> [Given passage]
■ ■ ■ ■

If you are wandering around this website, it is a safe bet that you write. And, if you write, and are not delusional, you know that writing is painful and that the final product is often a very pale and cloudy reflection of your original intent.
There isn’t much that can be done about the pain; that’s just the way it is. And it could be worse; rodeo riders get banged up a whole lot more than do poets, and they don’t get paid any better.
However, there are things that can be done to improve the quality of your writing. I guarantee that if you take the advice I’m going to give you, your writing will improve. You will write better poetry. You may still be unsatisfied with your product, but it will be better, and you will be experiencing your self-doubt and angst at a higher level than before. And that, I fear, is the best you can hope for.
Let’s begin with William Carlos Williams’ famous words: “No ideas but in things.” I am not going to tell you what they mean; that would not only violate their direction, but would limit your potential understanding of them. I will say these two things: the dictum has been said to define the direction of post-19th Century poetry, and it is an ideal thing to slip into your pocket or purse, and to hold in your hand in idle moments.
And next, let’s hear from Ezra Pound: “Poetry should be written at least as well as prose.” And here, because I think Pound’s concern is much more narrow than Williams’, I am willing to offer an interpretation. I think Pound means that you can’t rely just on that creative flash; you need to contain (tame?) it within the ordinary rules of grammar and syntax and so forth, or at least that you can’t ignore those rules without careful thought. It is the poet’s equivalent of the idea that an artist still must be able to draw a recognizable likeness, even if she or he ultimately creates wildly chaotic images.
Join a Workshop
No, you are not too good to profit from a workshop. The one I am in includes a former state poet laureate, and she gets critiqued just like the rest of us.
And no, you are not too delicate to withstand criticism. Or, if you are, you should stop writing and take up Sudoku or dusting.
If the first workshop you find is full of people who only get together to share cookies and praise, who never say anything critical, keep looking. You want a group that is serious about getting better. And the first step toward getting better is to understand that the work that you are bringing is imperfect, and with some more work it could be better.
When you bring your new work to a group and listen to honest feedback about an unclear image or some shop-worn phrases, it may sting. But if you can hear what is being said, you will have a chance to re-write your work and make it cogent and fresh. If you don’t take it to others, or if you become defensive and plug your ears, your work will continue to have that unclear image and those tired phrases, and the poem won’t ever get better, and it probably won’t get published. And your next poem won’t fare any better, nor will the one after that. But when you incorporate the insights of other serious writers, you automatically get better. You start from a higher place than before.

■ ■ ■ ■

> [Data listing]

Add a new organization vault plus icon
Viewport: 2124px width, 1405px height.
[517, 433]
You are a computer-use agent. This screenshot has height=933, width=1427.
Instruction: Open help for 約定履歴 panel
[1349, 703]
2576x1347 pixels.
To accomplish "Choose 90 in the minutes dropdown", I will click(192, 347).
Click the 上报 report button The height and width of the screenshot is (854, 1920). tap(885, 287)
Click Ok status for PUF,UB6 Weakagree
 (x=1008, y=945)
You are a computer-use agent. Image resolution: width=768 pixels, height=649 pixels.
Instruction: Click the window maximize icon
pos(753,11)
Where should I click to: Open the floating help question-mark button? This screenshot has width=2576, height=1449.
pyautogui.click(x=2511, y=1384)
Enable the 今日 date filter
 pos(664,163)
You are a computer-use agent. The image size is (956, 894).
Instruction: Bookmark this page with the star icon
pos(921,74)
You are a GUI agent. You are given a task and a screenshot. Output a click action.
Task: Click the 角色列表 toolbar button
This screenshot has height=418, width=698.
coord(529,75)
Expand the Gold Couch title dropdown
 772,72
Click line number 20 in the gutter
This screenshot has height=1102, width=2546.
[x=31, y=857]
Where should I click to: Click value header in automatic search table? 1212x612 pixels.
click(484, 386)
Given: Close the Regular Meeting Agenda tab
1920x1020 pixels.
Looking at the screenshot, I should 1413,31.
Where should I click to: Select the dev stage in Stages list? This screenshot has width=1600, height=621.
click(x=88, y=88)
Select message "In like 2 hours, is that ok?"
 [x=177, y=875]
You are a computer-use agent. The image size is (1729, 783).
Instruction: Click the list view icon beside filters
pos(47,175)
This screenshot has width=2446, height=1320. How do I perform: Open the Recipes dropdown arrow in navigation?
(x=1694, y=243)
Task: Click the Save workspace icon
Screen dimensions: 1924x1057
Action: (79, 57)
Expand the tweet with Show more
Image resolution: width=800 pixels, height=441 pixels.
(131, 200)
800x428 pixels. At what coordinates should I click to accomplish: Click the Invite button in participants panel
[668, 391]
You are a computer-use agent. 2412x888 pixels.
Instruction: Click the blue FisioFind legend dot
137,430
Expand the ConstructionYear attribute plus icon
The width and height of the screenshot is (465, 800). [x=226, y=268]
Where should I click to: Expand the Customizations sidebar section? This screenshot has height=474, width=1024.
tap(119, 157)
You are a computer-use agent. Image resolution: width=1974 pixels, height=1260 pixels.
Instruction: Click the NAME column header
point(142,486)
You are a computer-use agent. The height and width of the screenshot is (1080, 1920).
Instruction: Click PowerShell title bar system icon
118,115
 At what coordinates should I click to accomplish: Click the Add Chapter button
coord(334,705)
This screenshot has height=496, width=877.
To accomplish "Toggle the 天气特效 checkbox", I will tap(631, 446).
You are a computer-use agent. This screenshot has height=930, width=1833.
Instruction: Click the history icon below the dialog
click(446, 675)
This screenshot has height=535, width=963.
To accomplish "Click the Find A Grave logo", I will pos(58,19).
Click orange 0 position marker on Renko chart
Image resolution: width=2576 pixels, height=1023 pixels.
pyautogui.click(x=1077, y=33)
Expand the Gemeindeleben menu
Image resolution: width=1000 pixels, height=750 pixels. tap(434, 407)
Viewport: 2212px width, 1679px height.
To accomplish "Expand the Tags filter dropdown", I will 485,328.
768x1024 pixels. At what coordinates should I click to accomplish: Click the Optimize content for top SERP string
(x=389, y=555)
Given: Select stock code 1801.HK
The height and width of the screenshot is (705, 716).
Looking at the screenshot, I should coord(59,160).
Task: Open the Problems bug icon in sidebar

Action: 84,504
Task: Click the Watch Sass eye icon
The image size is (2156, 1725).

■ ■ ■ ■

> [Given exercise 1]
Answer these questions about the essay on writing better poetry:
(a) Who does the essay say gets banged up a whole lot more than poets?
(b) What former title does one member of the author's workshop hold?
(c) Who said "Poetry should be written at least as well as prose"?
> [Given exercise 2]
Duplicate the part of the poetry essay from "If you are wandering" to "can hope for.".
> [Given exercise 3]
Write the next part of the essay on writing better poetry, picking up after its final sentence.
The lines above are not needed for anything here.

> [Written response 1]
(a) Rodeo riders.
(b) State poet laureate.
(c) Ezra Pound.

> [Written response 2]
If you are wandering around this website, it is a safe bet that you write. And, if you write, and are not delusional, you know that writing is painful and that the final product is often a very pale and cloudy reflection of your original intent.
There isn’t much that can be done about the pain; that’s just the way it is. And it could be worse; rodeo riders get banged up a whole lot more than do poets, and they don’t get paid any better.
However, there are things that can be done to improve the quality of your writing. I guarantee that if you take the advice I’m going to give you, your writing will improve. You will write better poetry. You may still be unsatisfied with your product, but it will be better, and you will be experiencing your self-doubt and angst at a higher level than before. And that, I fear, is the best you can hope for.

> [Written response 3]
The sober truth here is that even after the workshop has torn it down and you have rebuilt it and polished it, your poem will STILL be imperfect. It may get published and perhaps even anthologized, but it will still be something less than the Platonic ideal that you started with when you got the idea and grabbed a piece of paper. It will be the product of a series of choices, of compromises between an ineffable idea and the limited words that the English language has to offer. It may be the best that you can make it; it may even be the best that it can possibly be. But it will still suffer the constraints that come from the give and take of this idea and that sequence, the demands of meter and meaning, the fitting together of shape and sound and sense.
This next bit of advice might seem a bit selfish, but that’s OK; after all, you are doing all of this for yourself: find a workshop which is made up of people who are better writers than you are. You will tend to rise to the level of those around you. If you have to work extra hard to keep up, that’s a good thing. You will get more out of the exchange than you would from a group with lower standards and lower expectations. When you are published and recognized everywhere, by all means stay in a workshop; you will still gain, and you will be able to give back by helping new poets as they grow.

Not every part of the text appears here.